When delving into his career path, he explained that when he looked around at those in his life, he dreamed of bigger, better things. “My dad was...at General Electric. He was the Excel of the time. They didn’t have Excel, so they would need guys like my dad who would come home with these sheets of legure paper and a mechanical pencil, and obviously someone said, ‘what would happen if we changed the price on bolts’, and where now someone would just run it though Excel, [my dad] would come home and pencil in every column, and my brothers, whom I love dearly, were in the insurance business, but they would ask ‘why are you doing this?’ Because I watched what everyone else did and there didn’t seem to be a lot of joy.”

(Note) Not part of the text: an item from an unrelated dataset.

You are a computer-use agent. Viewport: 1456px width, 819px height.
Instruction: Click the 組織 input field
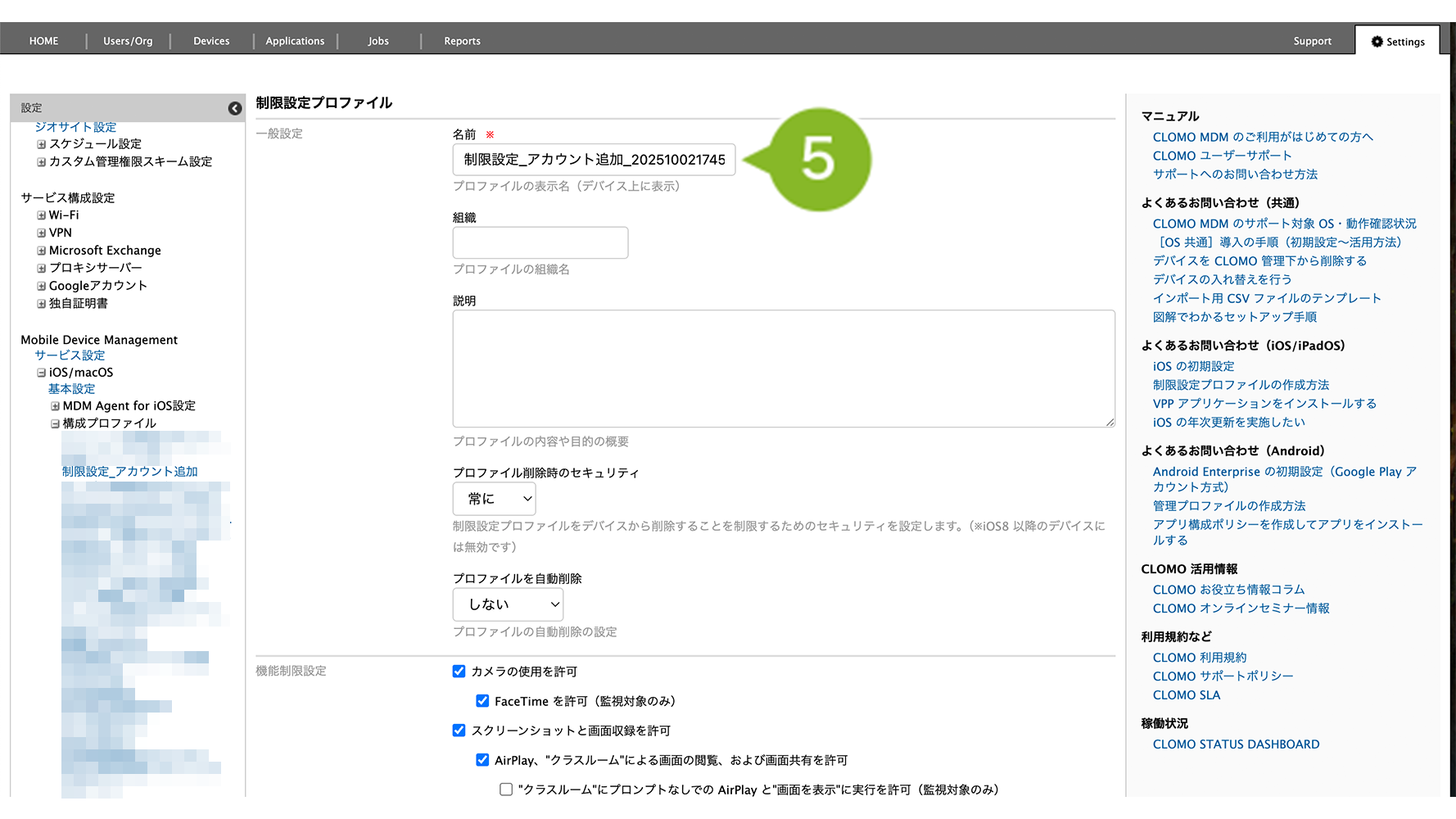point(540,243)
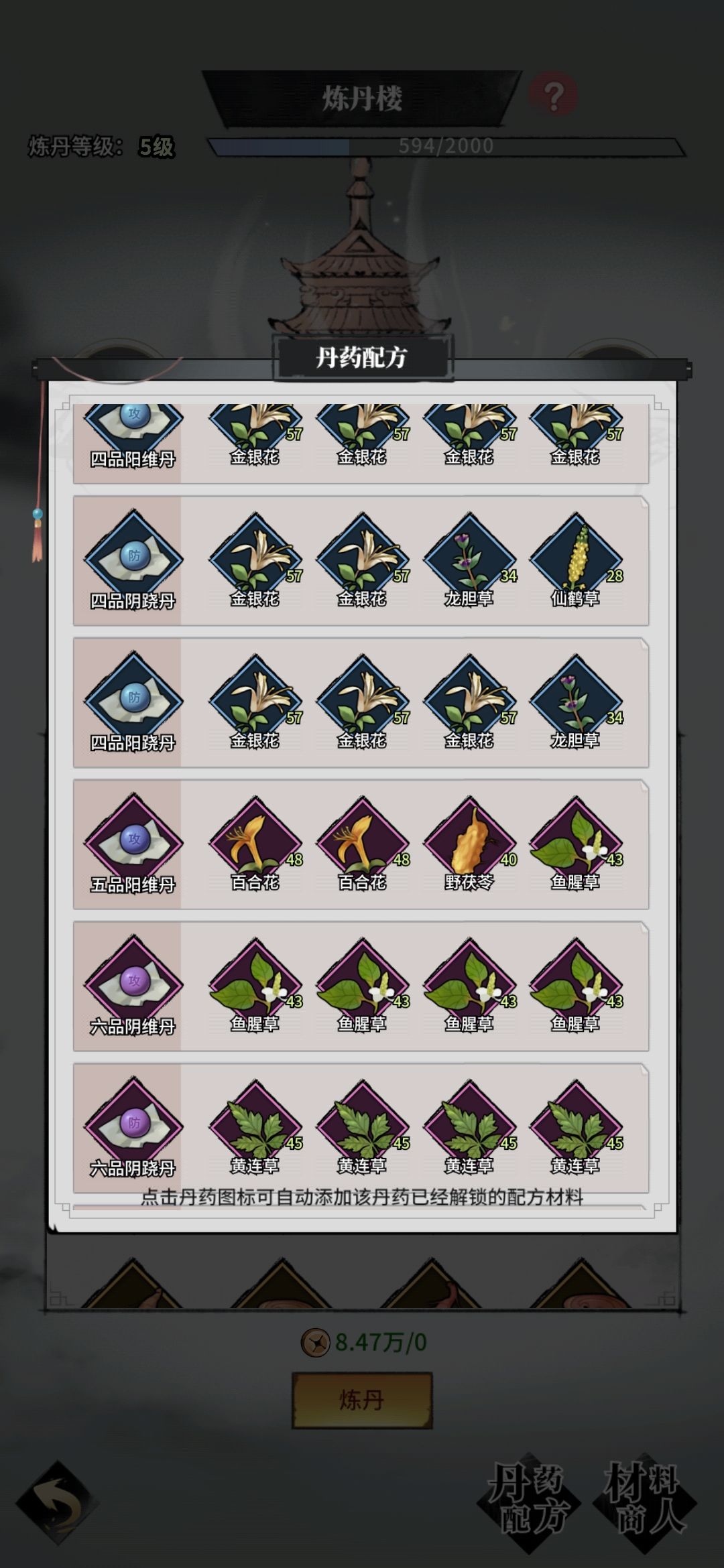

With a desire for more, Blazek found inspiration in the old Dick Van Dike show, where he saw people making a living out of gathering in an office with a piano and writing jokes and music. “At some level, I’m this thirteen year old kid in Erie thinking, ‘Somewhere, there’s a job where you go to work and write jokes and play music, and then on the weekends all those people come to your house and then all this music would break out.’ Now those people come to our house and we break out the guitars and people tell jokes and play music.”

When it comes to his success with his hectic creative career paths, Blazek credits his imagination and energy along with specific standards he holds himself to.

Blazek explained that the success behind his comics is in the strength of a good idea: “Once you’ve trained yourself to get the idea, the joke, or the creative piece and that way of thinking, then you’re like the super utility Swiss army knife person. You can learn the rest! You can learn how to edit, you can learn how to get a paper out, do a layout and design, or an excel spreadsheet ...but training yourself to stare at that blank wall and develop your creative chops is _____ I’ve found incredibly valuable.”

Blazek had a few tips he shared with students to ensure success for their future.

The first was to never pass on learning something new. Like he stated earlier, everything can be learned, but nothing should taken for granted.

The second was not underestimating the power of ‘nice’. Blazek explained that certain practices and niceties stand out to people and that they should never be something left behind in the workplace.

The third was to understand that deadlines and timeliness will get you through life if you make them.

Lastly, he explained that there should always be a small voice in your head telling you “don’t forget, you never know who is watching.”

Blazek finished the long day at Behrend with a public conference where he shared similar stories and tips and gave the audience the chance to purchase his book for $10. Blazek offered up a fresh and inventful point of view for all who came into contact with him at Behrend, and will continue to offer up his unique thoughts in his comics for decades to come.